Point? Make sure my children are sporty and I'm well hydrated; wink, wink.

9 comments:

stephanie said...

I clean obsessively too- my counters get cleaned multiple times a day and I do my floors Monday-Friday every morning. You're not alone :)

SkippyMom said...

We had a clean house growing up because first my sister cleaned it and then I did. My Mom worked and couldn't be bothered. When my kids were little I cleaned all the time*, but then I realized that is was a losing battle - and a tidy home with fun, relaxed kids [and mom] was a lot better for us.

Now that I am physically unable to do even the most basic of chores the kids take care of their rooms, bathroom and laundry, so it isn't overwhelming when I open their doors. :)

It works for us. I just think everyone should do what makes them happy - and set their priorities accordingly.

*I cleaned so much I had a neighbor knock on my door and ask me NOT to vacuum everyday. hee

G. B. Miller said...

I'm not so much of a clean nut as I am an organized nut (macadamia).

I lived in a somewhat disorganized household while growing up, so now I try to be as organized as possible with my personal stuff. Which of course drives other people nutty.

About the only thing I really do that annoys the crap out of everyone is that I'm a date freak when it comes to food.

I've been known to pitch food out day of the expiration date, because my fear of food poisoning is just that great.

Cassandra said...

My mom always said she would rather not have a completely spotless house if it ment giving up time with me and my brother. BUT she did clean and she liked things clean, it was just nice to know that she would not do those things if we needed her. I think that is important. I think you do well with dealing with the fact that you like things clean, but still let your kids know they are important!

Furry Bottoms said...

Ugh I used to be a clean freak myself, and now I am the total opposite. I wish I could find a happy medium.

First of all, its not bad to be a clean freak. As long as it doesn't dictate your life to the point that you notice the other things in life.

A clean home is a happy home, a lot of people say. Well, at the same time... they say an immaculate home is a sign of a wasted life. I think you should do whatever makes YOU happy and your family happy.

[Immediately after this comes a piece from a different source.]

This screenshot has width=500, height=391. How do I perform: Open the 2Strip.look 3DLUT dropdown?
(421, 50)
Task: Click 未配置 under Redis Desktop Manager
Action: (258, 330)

Are you cleaning to find solace in something?

Stephanie said...

I only get obsessive about cleaning when I'm stressed. Not sure what that says about me! It's all about balance I guess...oh and making sure the kids are fed:)

Anita said...

I live in a large house, have three busy kids (sports, school, piano, etc.), a husband who doesn't get home until 7:30 or later, and who travels a little, and a dog that has to be walked. Oh, yeah...I also have to have my tennis lessons and my horseback riding lesson. I'm in a book club, which means I have to have reading time. And of course, I have to read and write blog posts, and comment!
On top of that, I'm 53 and I use it as an excuse to not spend all my time cleaning.
Is my house clean and neat? Sometimes...especially when company is coming. But normally, you will find beds unmade and dishes in the sink.
It's all about priorities.
I'm sorry you didn't have the best of childhoods. Make your adult years YOURS. The child in us never goes away. Put that vaccuum down sometimes and take a walk alone or maybe with your family. :)

fallgirly said...

This post I can relate too soo much! My mom is a neat freak as well. Growing up I always wanted to go to my best friends house because it was so chaotic. People every where. Never tidy (not filthy dirty) just messy but it was so fun. I vowed not to be my mother. But now I seek pleasure in doing the dishes. Making the beds each morning is a must. Everything is tidy before I go to sleep. I don't know which is better, I often wish I could let it go, play more. But I cannot. I'm so my mother's daughter.

Christine said...

My mom was the same way...well, not angry and abusive, but obsessively neat about everything.
And actually, I think women way beack when would not find your requirements unduly obsessive. A clean house used to be 'expected'.
It was called being houseproud and was a good thing. I think as long as your carpet never comes before your maimed child, you are doing okay. lol. I think my cleaning gene is starting to kick in over here...we'll see.